- _Exercise description_:
Identify each line in the listing below that contains the string "filter", and copy those lines out in full.

- _Extracted records_:
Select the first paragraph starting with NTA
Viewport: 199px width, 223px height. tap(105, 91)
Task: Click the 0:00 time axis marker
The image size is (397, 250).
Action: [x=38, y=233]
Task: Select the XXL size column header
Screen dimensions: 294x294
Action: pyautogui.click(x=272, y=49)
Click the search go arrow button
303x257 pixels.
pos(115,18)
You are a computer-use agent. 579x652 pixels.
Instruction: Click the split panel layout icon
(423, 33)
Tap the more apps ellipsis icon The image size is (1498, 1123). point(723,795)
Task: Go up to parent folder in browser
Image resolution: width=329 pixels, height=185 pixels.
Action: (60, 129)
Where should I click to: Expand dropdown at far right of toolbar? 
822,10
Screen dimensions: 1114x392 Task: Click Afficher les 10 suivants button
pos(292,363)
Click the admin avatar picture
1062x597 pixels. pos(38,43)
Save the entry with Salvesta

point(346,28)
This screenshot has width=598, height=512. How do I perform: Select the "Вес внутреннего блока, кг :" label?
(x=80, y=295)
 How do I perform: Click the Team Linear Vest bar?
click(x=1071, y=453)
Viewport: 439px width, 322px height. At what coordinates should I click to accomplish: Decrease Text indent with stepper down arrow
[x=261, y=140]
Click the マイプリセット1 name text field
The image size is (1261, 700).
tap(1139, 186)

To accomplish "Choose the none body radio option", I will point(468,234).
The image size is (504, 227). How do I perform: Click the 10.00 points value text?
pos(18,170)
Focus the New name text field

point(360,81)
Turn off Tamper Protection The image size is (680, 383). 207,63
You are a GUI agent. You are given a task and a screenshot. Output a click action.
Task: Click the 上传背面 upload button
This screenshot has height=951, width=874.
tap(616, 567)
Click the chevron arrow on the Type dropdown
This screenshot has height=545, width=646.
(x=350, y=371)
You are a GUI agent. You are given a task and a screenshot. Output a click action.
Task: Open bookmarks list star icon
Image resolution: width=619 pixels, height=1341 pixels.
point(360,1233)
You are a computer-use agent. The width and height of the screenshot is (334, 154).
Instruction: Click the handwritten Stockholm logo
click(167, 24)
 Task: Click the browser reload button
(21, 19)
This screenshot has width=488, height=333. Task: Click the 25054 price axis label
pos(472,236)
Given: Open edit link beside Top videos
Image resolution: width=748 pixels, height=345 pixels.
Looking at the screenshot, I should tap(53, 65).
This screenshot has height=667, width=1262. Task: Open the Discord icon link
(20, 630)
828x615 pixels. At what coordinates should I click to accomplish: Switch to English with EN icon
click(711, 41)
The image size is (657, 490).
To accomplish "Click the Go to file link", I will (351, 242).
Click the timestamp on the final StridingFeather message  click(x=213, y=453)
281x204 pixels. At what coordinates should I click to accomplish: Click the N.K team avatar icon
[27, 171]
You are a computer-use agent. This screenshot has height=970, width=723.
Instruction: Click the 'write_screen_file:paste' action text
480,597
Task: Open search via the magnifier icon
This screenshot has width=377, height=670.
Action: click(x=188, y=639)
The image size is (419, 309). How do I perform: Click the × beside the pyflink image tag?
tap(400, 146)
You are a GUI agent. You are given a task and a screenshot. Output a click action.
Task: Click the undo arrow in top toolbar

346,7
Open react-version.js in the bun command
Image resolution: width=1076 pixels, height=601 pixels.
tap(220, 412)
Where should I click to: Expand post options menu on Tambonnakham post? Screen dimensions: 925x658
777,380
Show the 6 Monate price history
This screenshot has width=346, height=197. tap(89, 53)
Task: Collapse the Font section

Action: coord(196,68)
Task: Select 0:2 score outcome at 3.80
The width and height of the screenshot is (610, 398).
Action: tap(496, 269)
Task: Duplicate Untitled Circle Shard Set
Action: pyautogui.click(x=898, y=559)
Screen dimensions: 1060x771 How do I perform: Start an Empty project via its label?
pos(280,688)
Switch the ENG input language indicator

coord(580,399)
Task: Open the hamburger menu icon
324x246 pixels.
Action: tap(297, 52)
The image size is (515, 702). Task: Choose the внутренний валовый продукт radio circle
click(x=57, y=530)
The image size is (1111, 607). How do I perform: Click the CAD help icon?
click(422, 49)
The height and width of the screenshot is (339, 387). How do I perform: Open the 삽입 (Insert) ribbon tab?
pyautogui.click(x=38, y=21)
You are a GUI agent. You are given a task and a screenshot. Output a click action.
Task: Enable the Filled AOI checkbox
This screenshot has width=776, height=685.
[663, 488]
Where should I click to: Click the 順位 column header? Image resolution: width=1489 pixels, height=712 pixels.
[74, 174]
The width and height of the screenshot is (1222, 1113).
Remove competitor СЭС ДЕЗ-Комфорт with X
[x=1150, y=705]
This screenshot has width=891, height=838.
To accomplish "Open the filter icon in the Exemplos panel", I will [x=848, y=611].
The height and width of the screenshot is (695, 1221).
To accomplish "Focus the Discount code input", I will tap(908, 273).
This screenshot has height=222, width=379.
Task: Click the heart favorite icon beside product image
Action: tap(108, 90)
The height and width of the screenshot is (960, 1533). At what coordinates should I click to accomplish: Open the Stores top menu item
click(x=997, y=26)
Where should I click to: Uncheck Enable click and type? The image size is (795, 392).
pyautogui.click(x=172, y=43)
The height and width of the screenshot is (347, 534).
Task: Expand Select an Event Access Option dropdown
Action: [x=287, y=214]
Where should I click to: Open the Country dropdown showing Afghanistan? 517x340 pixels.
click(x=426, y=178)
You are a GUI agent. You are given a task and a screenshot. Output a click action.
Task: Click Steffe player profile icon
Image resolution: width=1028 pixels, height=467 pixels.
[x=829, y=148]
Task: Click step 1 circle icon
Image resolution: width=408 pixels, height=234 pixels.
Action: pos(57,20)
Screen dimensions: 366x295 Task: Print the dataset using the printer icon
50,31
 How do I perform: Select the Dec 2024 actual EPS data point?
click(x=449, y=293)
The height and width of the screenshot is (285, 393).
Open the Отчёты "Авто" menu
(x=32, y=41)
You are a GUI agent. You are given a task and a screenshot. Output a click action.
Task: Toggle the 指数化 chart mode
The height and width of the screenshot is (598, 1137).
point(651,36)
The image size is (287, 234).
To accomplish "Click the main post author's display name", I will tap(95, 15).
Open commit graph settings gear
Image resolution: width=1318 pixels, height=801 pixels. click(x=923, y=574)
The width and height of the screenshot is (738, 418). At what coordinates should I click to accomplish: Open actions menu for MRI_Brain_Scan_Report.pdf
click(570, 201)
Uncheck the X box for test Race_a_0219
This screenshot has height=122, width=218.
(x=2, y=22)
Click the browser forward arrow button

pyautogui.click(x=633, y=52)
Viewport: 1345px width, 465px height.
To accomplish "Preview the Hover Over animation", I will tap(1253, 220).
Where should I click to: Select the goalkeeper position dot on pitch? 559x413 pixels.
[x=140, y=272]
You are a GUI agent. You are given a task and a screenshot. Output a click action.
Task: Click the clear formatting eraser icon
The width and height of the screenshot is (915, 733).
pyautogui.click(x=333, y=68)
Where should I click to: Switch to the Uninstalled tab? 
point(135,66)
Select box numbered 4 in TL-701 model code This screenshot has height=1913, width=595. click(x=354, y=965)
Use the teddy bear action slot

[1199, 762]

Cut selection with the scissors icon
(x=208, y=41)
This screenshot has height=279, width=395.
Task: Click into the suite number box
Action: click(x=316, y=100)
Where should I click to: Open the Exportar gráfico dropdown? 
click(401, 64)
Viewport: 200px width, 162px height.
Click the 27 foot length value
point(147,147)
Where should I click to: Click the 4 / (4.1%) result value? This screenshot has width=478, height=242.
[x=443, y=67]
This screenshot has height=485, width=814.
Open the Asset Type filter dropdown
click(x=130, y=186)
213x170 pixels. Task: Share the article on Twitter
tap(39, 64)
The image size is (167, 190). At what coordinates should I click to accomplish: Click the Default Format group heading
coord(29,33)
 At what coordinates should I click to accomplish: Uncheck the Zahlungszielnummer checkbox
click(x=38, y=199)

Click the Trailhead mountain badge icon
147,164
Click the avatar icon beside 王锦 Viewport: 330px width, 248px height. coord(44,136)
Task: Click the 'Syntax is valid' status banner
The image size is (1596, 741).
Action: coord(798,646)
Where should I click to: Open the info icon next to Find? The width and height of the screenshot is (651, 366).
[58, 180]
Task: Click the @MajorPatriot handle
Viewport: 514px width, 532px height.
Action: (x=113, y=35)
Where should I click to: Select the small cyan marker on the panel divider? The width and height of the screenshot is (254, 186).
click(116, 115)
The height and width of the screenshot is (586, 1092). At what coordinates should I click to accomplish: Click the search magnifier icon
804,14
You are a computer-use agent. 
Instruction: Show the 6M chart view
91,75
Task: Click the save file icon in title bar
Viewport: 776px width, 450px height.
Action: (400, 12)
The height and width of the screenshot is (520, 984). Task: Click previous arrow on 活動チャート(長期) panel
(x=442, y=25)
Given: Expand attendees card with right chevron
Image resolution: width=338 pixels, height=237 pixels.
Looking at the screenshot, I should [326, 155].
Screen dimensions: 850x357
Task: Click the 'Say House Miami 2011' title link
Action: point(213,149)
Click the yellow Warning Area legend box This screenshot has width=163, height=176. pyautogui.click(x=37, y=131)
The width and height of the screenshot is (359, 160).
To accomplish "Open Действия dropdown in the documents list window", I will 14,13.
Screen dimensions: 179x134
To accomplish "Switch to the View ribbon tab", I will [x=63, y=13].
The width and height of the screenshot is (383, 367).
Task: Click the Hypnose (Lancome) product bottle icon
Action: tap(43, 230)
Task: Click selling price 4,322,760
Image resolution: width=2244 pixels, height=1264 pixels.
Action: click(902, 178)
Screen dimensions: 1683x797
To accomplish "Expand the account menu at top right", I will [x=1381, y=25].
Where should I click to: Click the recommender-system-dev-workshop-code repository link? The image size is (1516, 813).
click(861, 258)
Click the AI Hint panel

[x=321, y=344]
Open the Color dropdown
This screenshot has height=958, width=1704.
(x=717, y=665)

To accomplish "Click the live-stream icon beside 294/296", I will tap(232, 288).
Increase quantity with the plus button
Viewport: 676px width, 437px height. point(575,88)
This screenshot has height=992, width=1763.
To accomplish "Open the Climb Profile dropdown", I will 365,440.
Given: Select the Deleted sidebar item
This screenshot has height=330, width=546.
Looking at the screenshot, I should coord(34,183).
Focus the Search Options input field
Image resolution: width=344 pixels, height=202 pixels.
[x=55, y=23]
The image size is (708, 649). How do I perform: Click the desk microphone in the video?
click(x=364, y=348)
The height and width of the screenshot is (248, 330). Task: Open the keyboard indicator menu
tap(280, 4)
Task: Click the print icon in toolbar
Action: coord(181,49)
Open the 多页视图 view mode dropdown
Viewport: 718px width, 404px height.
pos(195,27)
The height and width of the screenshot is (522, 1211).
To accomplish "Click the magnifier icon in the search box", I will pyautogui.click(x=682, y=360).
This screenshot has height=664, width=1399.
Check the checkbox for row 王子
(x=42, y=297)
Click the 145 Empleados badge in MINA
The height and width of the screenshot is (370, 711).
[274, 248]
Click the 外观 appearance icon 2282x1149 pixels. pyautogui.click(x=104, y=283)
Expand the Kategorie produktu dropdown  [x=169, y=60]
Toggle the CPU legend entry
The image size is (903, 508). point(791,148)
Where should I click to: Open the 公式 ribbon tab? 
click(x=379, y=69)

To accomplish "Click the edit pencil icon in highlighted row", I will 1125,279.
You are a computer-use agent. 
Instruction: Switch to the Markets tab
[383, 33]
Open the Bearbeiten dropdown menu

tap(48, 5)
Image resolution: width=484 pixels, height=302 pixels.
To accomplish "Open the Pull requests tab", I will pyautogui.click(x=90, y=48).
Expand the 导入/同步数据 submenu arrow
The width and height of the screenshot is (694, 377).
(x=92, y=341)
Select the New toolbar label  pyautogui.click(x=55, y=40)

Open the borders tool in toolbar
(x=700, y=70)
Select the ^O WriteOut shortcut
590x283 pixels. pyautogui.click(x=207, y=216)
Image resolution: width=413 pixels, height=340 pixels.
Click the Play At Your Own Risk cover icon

- _Answer in full_:
To accomplish "Open the filter icon in the Exemplos panel", I will [x=848, y=611].
Open the Asset Type filter dropdown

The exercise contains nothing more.